TASK DIRECTIONS
Pictures are to be dropped, and only the lines from the one containing "You are a GUI" through the end of the data below are to be reproduced as written.

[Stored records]

▼▼▼

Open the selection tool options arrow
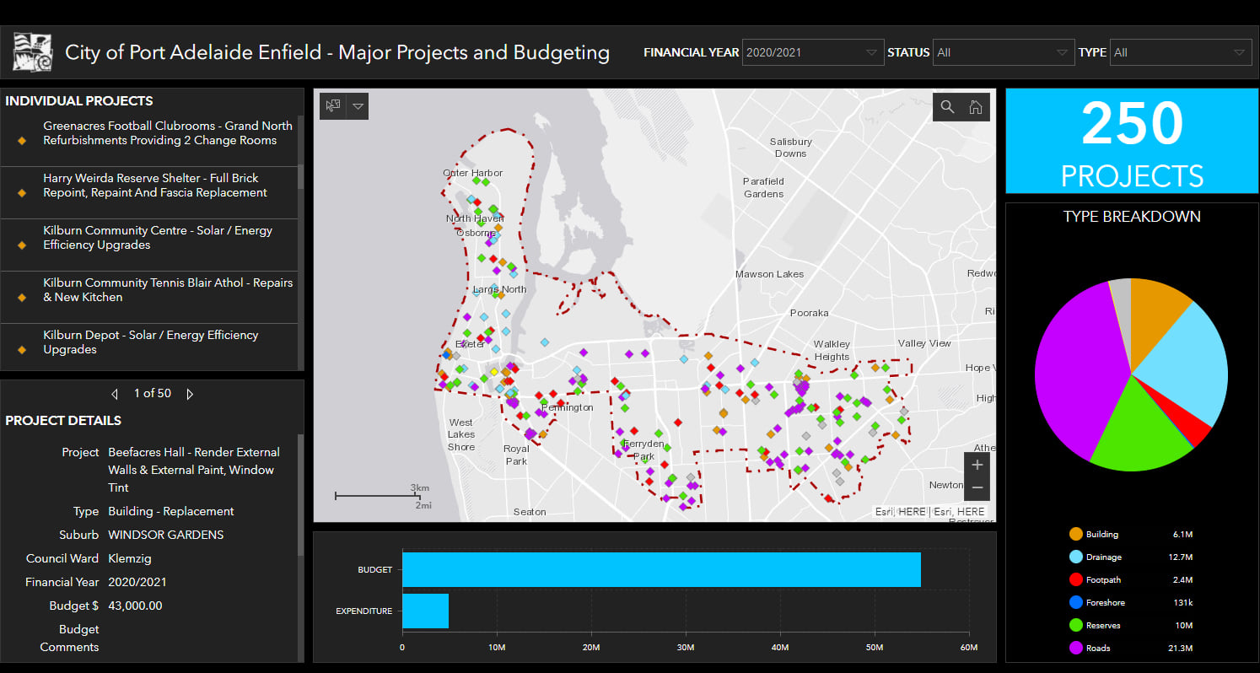1260x673 pixels. pyautogui.click(x=358, y=106)
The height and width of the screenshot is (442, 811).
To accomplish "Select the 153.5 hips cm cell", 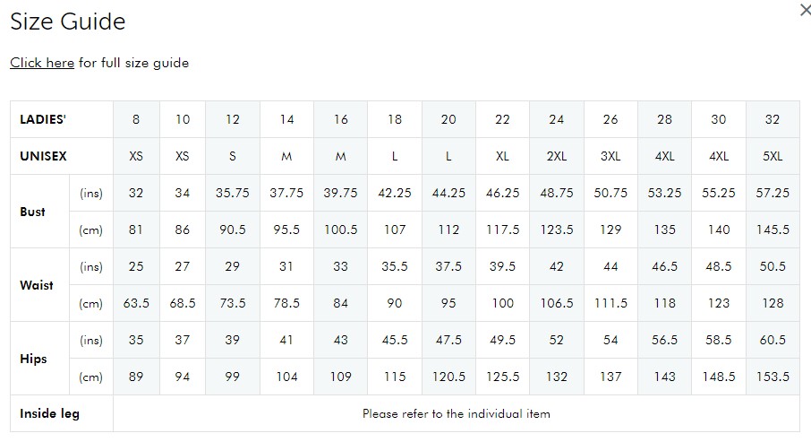I will click(773, 377).
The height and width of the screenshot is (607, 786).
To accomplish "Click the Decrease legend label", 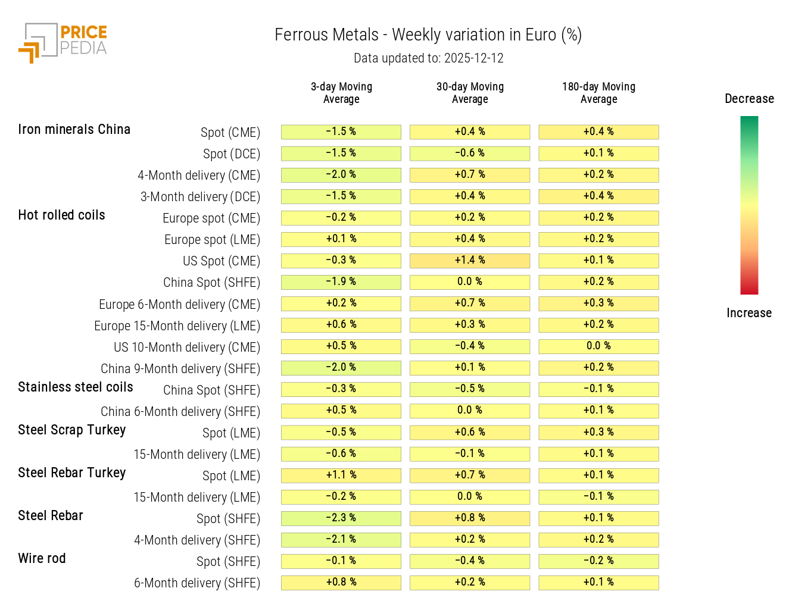I will tap(749, 99).
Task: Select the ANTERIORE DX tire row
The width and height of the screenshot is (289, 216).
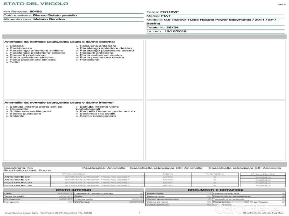Action: pyautogui.click(x=72, y=177)
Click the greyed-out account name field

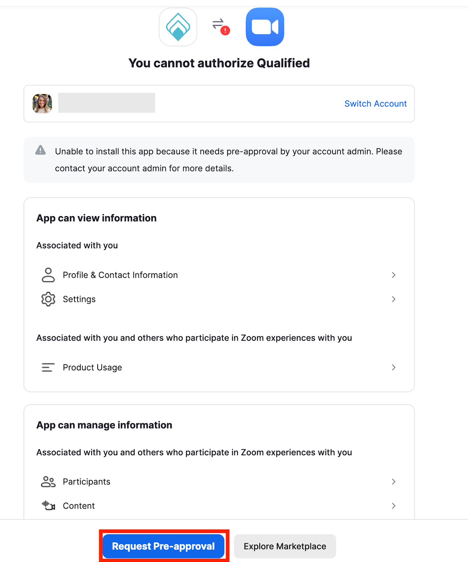click(x=107, y=103)
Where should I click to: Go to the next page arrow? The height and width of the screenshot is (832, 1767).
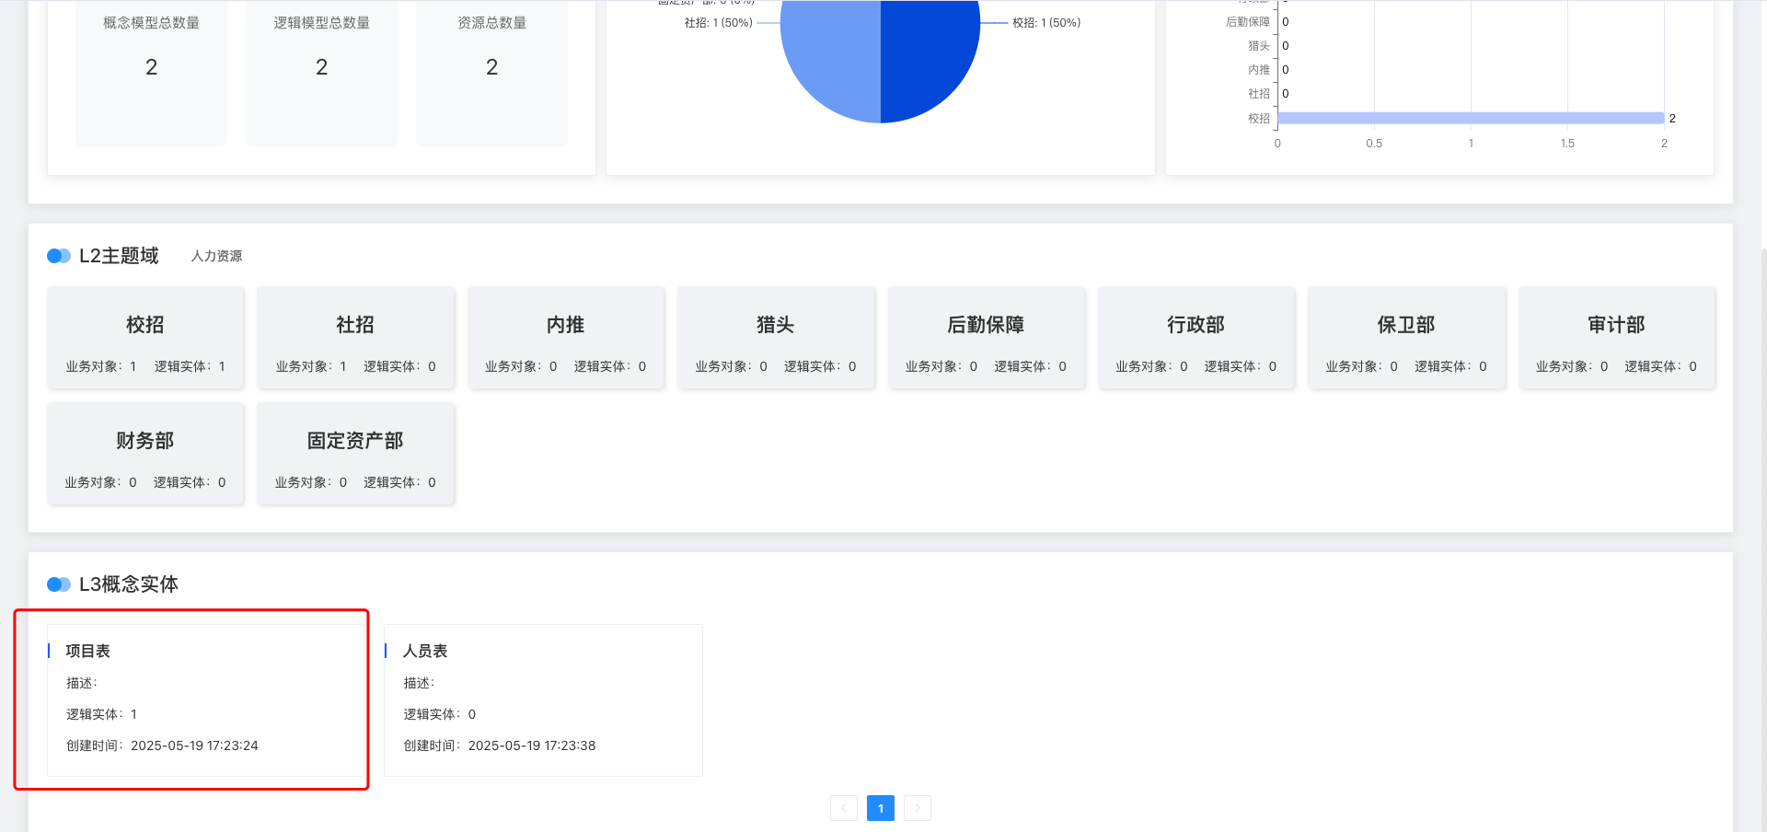point(917,808)
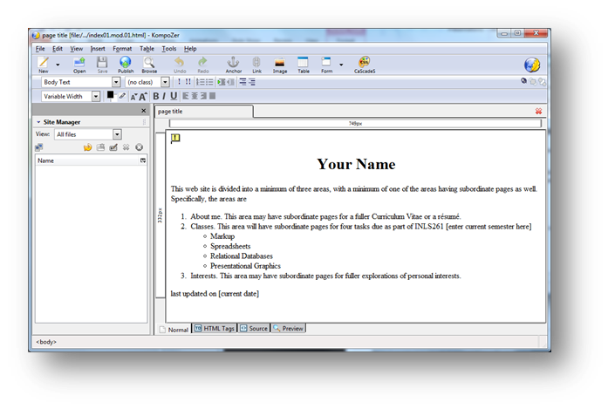The height and width of the screenshot is (409, 608).
Task: Toggle Italic formatting
Action: click(x=164, y=96)
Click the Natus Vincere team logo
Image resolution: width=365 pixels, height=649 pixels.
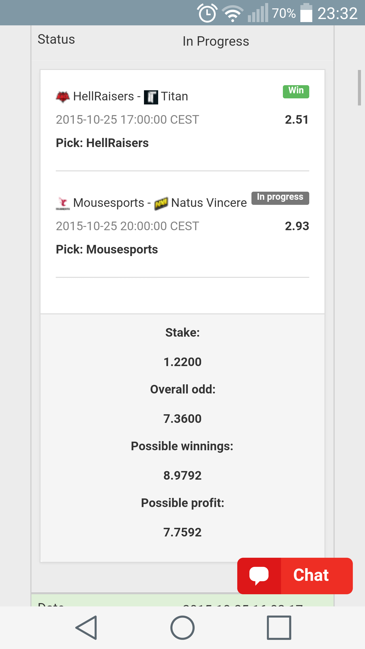click(x=161, y=204)
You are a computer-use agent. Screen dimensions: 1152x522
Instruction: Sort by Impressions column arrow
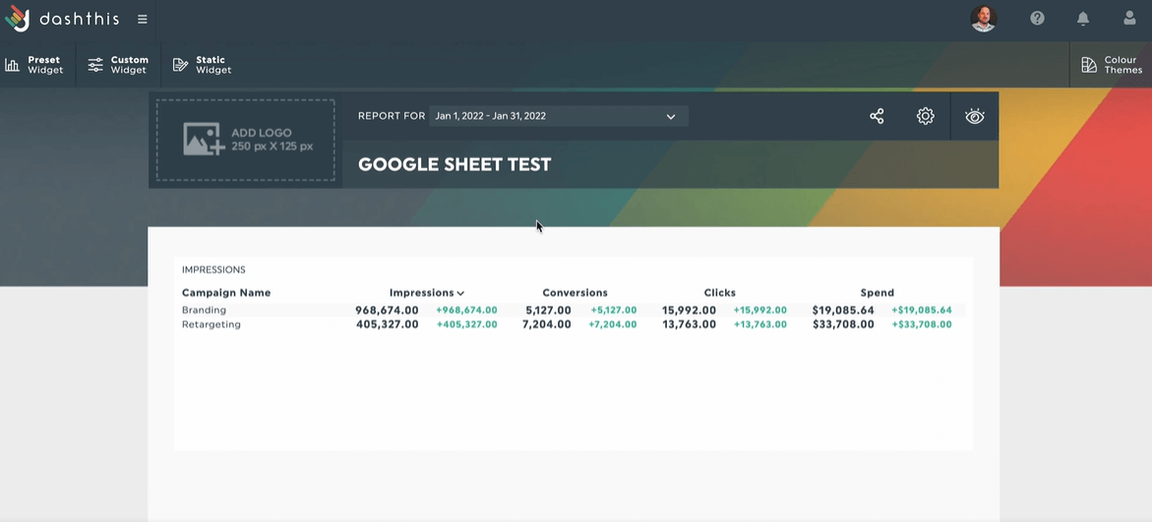(460, 293)
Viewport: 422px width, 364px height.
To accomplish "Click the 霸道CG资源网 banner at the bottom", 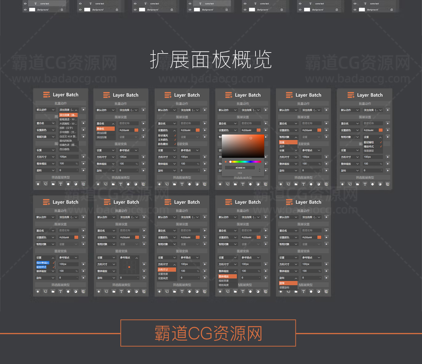I will click(208, 333).
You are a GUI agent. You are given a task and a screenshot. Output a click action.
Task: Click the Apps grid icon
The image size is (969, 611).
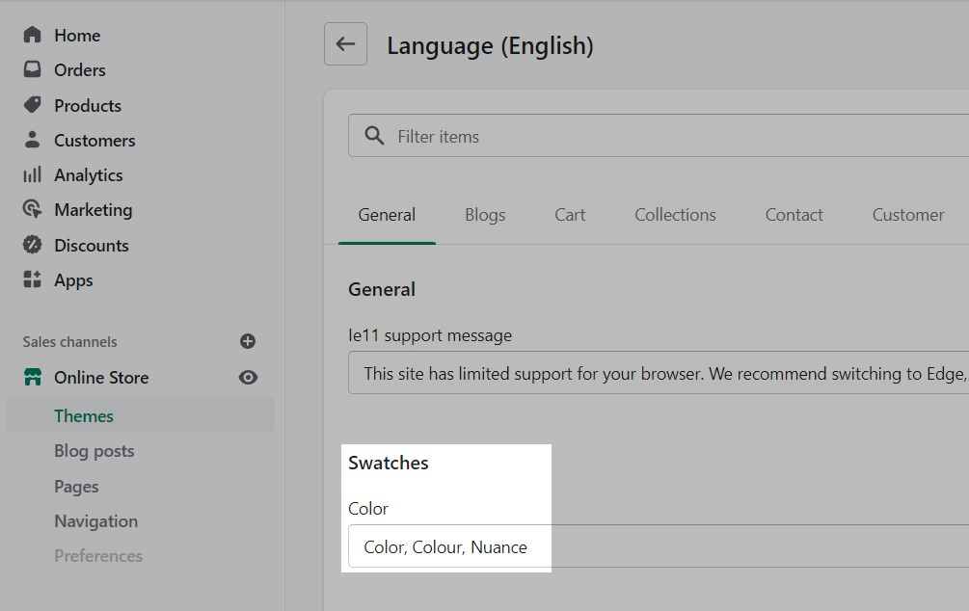click(33, 279)
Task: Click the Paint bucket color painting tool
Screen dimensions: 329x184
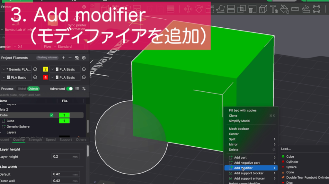Action: pos(284,9)
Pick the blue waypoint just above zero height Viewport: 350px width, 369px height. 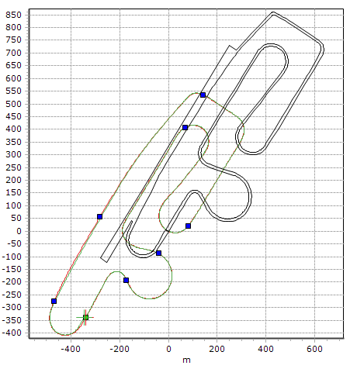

▲▲▲

RESPONSE BOX
You are a GUI agent. You are given a task and a screenshot. Output a click action.
Task: Click the Apps grid icon
The image size is (969, 611).
click(33, 279)
Task: Click the Paint bucket color painting tool
Screen dimensions: 329x184
Action: pos(284,9)
Pick the blue waypoint just above zero height Viewport: 350px width, 369px height. 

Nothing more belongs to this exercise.